The development of the Arabic Treebank spans the DARPA TIDES, GALE, and BOLT programs to include newswire, broadcast, web and chat data part-of-speech/morphologically tagged and syntactically annotated.

LDC and Columbia University collaborated to develop morphological annotation guidelines for Egyptian Arabic based on Columbia’s Egyptian Arabic Morphological Analyzer CALIMA. In order to address the prevalence of Romanized script (Arabizi) in Egyptian Arabic SMS and chat data, the partners produced an orthography that normalizes spelling to facilitate morphological analysis and downstream annotation. 

Chinese Treebank

The Chinese Treebank Project based at Brandeis University represents over a decade’s work and likewise spans the DARPA GALE and BOLT programs. The latest version, Chinese Treebank 8.0, consists of approximately 1.6 million words of source data structured text (e.g.,newswire), broadcast programming and web data. It continues to grow in the BOLT program with the addition of SMS and conversational telephone speech. The Chinese Treebank has three layers of annotation -- word segmentation, part-of-speech (POS) tagging, and phrase structure style syntactic parsing -- guided by three sets of corresponding guidelines.

English Treebank

Starting with the Penn Treebank, the English Treebank has grown to include multiple genres that were POS-tagged and syntactically annotated at LDC under the DARPA TIDES and GALE programs.  Enhancements for the BOLT project include Penn Treebank-style annotation on new genres (discussion forum, chat, SMS, conversational telephone speech) and on translated data and updated annotation guidelines.
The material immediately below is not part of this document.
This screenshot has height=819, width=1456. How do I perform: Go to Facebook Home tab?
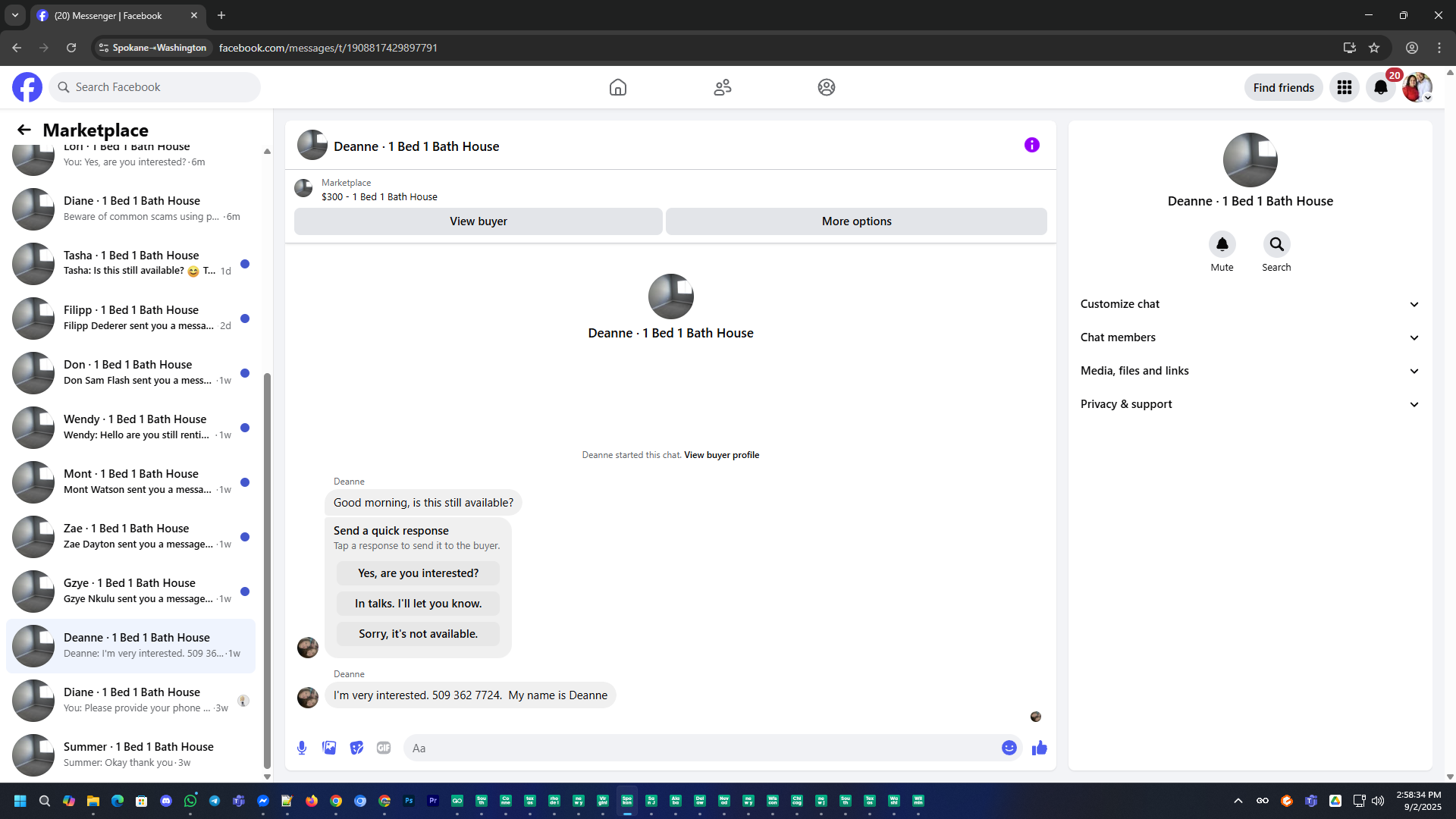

The annotation pipeline takes advantage of NLP tools such as POS taggers and parsers to provide the input to human annotation, and a TAG-based approach to Treebank quality control and parser evaluation has been integrated into the annotation pipeline.

Annotation Guidelines

Arabic Treebank Guidelines

Arabic Treebank Guidelines include Penn Arabic Treebank Guidelines

Arabic Treebank Morphological Analysis and POS Annotation 

Guidelines for Treebank Annotation of Speech Effects and Disfluency for the Penn Arabic Treebank

Chinese Treebank Guidelines

Chinese Segmentation Guidelines

Chinese POS-tagging Guidelines

Chinese Bracketing Guidelines 

English Treebank Guidelines

Addendum to the Penn Treebank II Style Bracketing Guidelines 

SMS/Chat Treebank Guidelines 

Supplementary Guidelines for ETTB 2.0 

Bracketing Webtext: An Addendum to Penn Treebank II Guidelines 

Bracketing Guidelines for Treebank II Style 

Annotation Tools

Treebank annotation is performed with various tools. Both Arabic Treebank and English use TreeEditor for syntactic annotation. SelectPOS was developed for Arabic part-of-speech/morphological annotation and Emacs was tailored to serve the purpose of English part-of-speech annotation. SAMA and CALIMA are for Arabic morphological analysis.